WHAT YOU NEED TO DO:
1. In the essay on ambition, what secondary infection does the writer say Ambition has led to?
2. Continue the essay on ambition past its final sentence.

Ambition: the dark side, the light side

Dalene Reyburn

I suffer from various Double-Edged Personality-Strength disorders. If you’re human you probably do too. ‘Cause your greatest strength is always what most quickly becomes your greatest weakness. For now, I’ll just ‘fess up to one.

I have Ambition, which has led to a secondary infection known as Competitiveness.

There are a number of different strains of the Ambition Virus, so it’s important that I clarify. I’m not Lady Macbeth. I’m also not the girl who wants to sleep her way into the boardroom. Or earn more than her husband. In terms of my Competitive condition, I won’t sulk if our volleyball team doesn’t beat yours at church camp, and I don’t immediately accelerate if someone passes me on the highway.

Doctors sometimes struggle to identify my strain of Ambition, because it hides in healthy-looking cells and the symptoms can even manifest as bursts of startling wellbeing. This is because Ambition is essentially good, if managed. Left unchecked it goes, well, viral.

SUPPLIED MATERIAL:
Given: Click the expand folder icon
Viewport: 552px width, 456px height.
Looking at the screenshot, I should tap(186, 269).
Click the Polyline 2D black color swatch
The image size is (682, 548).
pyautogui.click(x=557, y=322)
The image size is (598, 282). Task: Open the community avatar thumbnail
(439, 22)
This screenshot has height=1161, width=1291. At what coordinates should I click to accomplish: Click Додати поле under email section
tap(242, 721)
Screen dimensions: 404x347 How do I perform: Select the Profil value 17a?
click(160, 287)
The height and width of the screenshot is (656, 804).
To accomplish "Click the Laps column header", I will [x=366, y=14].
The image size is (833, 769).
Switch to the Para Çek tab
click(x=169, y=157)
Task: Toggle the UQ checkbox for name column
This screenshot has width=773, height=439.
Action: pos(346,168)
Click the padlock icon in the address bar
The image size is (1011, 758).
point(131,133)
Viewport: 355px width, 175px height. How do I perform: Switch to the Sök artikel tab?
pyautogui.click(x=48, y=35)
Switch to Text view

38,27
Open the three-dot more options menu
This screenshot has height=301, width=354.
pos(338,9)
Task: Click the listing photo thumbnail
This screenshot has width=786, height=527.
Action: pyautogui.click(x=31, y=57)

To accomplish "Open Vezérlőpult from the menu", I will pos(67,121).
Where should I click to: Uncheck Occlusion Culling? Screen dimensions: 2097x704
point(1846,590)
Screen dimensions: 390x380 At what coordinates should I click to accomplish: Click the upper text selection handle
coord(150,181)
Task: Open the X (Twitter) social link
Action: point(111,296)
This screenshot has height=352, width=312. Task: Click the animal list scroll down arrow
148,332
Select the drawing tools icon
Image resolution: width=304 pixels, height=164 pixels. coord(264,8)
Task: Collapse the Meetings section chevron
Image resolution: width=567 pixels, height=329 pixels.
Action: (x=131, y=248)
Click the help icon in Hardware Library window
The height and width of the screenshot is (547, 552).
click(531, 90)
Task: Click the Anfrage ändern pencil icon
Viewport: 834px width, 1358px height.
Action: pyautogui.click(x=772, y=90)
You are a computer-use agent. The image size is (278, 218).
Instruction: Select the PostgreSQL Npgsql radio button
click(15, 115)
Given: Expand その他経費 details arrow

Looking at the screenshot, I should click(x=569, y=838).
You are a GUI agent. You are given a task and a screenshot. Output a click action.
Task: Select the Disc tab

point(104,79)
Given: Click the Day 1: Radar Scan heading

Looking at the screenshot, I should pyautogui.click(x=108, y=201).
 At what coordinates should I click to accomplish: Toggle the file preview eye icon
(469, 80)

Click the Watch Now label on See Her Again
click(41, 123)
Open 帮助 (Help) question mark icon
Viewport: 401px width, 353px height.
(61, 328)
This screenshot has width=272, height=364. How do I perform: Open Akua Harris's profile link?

ANSWERS IN ORDER:
1. Competitiveness.

2.
My Ambition is what drives me to keep on becoming everything God made me to be. Even when I was very little, I was aware of this Thing in me always pressing me – calling me – to be more. As I grew up so did my understanding. I committed to living as fully as I knew how. For as long as I’ve known my sort-of grownup self, I’ve had an overriding-undergirding desire to live out – out loud, outside of myself – all the best bits of me that God has stuffed into my DNA. I’ve tried to develop the gifts and hack out the lousy sinful bits.

Sounds good, right? Pretty damn spiritual.

But:

The virus becomes dangerous when two things happen.

  1. My ego, feeding on the outworkings of God-given strengths, becomes more important than God’s glory.
  2. Things don’t happen as quickly as I’d like them to, in the direction of my dreams.

So lately, I’ve been self-medicating on Scripture and other sort-it-out suppositories.

My treatment is still in the experimental, non-FDA-approved phase because I’m not completely cured. I suspect that this side of eternity I can only hope for some kind of long-term semi-permanent remission with daily antiretrovirals.

Still, if I were to write out a course of treatment for other Ambition sufferers, it might look something like this:

Take two capsules of Reality Check. It’s not about you. Whatever your strain of Ambition, channel it into Kingdom purposes. You are nothing more than dust-to-dust transience. Any enduring impact you hope to have can only be in reflecting God’s glory and making him famous.

Inject yourself daily with Now. Enjoy the present. Don’t only crave future possible (or impossible) successes. Love the work (today) not the result (hopefully tomorrow). Celebrate the process.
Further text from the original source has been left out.